Data drawn from a source
********

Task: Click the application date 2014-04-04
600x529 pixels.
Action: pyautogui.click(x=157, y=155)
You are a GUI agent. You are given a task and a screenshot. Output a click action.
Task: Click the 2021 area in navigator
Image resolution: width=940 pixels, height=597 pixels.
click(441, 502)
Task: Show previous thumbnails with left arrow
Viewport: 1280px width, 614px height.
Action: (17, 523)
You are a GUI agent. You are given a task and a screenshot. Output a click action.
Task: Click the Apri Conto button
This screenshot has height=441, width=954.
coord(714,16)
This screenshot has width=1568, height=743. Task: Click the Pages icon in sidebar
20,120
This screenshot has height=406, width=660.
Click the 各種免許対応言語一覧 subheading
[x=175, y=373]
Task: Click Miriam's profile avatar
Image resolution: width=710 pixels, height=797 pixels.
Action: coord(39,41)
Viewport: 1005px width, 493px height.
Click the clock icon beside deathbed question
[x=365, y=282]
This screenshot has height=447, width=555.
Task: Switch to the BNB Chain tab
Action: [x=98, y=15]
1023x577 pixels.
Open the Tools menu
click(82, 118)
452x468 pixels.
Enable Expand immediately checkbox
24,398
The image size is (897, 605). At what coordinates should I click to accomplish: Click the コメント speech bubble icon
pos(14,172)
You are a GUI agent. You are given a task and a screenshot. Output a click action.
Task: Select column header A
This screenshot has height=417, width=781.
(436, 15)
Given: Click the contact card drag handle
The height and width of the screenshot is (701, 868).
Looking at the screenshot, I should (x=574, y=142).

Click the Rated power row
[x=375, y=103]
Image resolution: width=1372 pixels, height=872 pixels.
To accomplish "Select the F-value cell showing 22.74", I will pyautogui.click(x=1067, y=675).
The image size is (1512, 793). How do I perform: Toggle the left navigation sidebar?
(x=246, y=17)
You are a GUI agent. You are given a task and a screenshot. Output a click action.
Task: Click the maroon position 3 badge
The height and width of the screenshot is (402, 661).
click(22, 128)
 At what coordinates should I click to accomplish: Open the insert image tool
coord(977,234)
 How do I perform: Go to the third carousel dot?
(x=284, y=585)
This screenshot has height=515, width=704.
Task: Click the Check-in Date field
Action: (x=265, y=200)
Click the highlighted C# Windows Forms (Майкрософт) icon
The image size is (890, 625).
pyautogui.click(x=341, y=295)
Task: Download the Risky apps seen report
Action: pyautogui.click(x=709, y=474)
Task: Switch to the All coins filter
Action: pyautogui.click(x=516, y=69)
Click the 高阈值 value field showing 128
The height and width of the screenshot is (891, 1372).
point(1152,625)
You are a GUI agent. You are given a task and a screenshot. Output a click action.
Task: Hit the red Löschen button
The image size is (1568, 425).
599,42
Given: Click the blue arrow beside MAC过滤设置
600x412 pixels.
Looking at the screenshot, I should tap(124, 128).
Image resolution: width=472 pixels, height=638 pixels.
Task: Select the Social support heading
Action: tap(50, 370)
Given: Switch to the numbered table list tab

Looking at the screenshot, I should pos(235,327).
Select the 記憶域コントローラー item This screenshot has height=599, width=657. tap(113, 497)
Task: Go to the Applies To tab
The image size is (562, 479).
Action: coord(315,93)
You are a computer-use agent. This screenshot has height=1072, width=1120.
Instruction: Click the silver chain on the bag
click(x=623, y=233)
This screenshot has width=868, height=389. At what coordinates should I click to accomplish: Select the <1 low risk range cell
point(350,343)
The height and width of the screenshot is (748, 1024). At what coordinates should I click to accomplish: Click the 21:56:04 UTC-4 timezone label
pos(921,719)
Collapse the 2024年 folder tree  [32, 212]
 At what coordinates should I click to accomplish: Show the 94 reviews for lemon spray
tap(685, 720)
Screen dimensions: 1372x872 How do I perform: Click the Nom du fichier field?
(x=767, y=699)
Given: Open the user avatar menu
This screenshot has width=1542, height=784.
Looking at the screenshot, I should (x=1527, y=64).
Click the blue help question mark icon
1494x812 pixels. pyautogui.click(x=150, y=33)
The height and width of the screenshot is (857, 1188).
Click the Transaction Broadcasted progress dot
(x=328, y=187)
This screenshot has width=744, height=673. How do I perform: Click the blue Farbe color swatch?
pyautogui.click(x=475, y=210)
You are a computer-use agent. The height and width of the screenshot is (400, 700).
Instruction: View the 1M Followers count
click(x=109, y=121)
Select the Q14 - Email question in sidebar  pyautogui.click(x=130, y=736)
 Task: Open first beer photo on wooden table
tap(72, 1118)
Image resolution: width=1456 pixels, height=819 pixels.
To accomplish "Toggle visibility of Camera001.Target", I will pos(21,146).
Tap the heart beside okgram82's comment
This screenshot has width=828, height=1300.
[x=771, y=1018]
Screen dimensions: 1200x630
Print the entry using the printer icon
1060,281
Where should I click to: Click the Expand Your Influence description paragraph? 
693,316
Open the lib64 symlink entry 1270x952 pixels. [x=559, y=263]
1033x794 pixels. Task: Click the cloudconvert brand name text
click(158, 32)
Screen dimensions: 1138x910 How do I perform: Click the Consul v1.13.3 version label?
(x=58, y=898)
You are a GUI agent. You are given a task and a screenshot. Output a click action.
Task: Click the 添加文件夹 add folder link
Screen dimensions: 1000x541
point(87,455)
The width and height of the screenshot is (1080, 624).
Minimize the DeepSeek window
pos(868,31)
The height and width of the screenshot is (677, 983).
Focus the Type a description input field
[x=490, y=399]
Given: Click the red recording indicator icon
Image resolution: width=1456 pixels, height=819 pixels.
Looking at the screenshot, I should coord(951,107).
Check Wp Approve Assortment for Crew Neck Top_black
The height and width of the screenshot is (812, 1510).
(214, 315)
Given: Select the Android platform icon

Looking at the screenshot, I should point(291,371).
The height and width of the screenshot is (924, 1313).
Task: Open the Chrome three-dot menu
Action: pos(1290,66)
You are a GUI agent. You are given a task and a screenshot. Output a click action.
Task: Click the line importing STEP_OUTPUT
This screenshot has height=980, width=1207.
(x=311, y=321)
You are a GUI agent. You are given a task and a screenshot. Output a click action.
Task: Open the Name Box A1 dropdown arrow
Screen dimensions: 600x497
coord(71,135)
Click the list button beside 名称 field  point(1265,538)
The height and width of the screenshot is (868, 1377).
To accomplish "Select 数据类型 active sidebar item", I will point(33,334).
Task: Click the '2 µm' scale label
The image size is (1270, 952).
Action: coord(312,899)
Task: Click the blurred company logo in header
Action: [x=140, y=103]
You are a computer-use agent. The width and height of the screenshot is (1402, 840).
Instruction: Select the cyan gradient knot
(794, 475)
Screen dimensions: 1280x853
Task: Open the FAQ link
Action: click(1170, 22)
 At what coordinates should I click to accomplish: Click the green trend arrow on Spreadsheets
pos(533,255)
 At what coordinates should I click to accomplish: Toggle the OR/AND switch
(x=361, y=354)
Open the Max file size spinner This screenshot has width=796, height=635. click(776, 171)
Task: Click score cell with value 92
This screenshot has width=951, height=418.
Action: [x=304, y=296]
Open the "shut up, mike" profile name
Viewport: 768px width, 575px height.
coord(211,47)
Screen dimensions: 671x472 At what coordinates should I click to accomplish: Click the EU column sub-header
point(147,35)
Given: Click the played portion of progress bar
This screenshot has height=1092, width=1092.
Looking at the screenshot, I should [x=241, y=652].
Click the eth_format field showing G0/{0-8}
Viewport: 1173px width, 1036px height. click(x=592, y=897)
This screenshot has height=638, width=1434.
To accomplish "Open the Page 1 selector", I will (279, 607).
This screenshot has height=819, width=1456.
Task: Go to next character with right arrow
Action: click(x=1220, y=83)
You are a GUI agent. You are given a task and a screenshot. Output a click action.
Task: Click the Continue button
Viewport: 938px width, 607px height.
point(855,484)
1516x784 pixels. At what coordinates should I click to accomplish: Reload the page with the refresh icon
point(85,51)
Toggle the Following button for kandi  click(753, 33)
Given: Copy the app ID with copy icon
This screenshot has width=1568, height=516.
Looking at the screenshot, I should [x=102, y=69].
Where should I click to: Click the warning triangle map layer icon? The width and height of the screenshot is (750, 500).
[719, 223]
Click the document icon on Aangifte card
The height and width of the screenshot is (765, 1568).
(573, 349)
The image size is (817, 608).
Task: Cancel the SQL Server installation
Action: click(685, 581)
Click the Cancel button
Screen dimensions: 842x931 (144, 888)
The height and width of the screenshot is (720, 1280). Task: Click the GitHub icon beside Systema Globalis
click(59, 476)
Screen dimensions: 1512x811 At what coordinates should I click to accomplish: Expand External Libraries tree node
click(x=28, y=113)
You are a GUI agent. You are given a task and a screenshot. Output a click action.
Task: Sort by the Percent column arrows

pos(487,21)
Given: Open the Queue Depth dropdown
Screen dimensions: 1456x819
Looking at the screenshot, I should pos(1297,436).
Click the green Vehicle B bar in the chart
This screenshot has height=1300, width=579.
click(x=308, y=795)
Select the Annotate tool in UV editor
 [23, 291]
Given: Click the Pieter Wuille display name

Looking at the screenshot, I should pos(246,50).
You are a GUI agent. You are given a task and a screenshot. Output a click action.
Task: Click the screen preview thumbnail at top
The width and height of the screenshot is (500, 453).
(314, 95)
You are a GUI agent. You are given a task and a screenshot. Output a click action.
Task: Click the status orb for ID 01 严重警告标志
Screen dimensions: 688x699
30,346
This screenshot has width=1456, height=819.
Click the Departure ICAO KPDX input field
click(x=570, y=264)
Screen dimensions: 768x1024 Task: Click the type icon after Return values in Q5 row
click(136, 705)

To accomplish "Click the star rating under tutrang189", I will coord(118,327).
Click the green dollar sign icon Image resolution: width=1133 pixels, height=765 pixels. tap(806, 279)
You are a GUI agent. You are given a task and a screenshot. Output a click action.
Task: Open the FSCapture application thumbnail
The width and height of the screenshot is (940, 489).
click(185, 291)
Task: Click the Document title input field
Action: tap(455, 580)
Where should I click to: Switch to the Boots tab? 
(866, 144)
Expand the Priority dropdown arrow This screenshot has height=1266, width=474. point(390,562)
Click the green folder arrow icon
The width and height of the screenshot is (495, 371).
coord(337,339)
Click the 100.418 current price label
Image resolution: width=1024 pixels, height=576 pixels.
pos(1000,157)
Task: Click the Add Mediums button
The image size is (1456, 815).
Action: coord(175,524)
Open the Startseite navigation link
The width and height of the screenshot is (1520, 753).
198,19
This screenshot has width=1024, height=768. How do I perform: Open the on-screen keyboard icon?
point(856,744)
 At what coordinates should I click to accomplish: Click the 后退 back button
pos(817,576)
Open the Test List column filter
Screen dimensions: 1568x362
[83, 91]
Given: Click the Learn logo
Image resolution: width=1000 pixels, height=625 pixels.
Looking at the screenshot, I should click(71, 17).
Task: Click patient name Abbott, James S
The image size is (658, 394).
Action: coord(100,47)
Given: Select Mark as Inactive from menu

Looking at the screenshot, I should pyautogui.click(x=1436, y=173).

********

*Required task*: Extract the data from its first line through the line containing "Action: (17, 523)", and reproduce those lines unchanged.

*Complete answer*:
Task: Click the application date 2014-04-04
600x529 pixels.
Action: pyautogui.click(x=157, y=155)
You are a GUI agent. You are given a task and a screenshot. Output a click action.
Task: Click the 2021 area in navigator
Image resolution: width=940 pixels, height=597 pixels.
click(441, 502)
Task: Show previous thumbnails with left arrow
Viewport: 1280px width, 614px height.
Action: (17, 523)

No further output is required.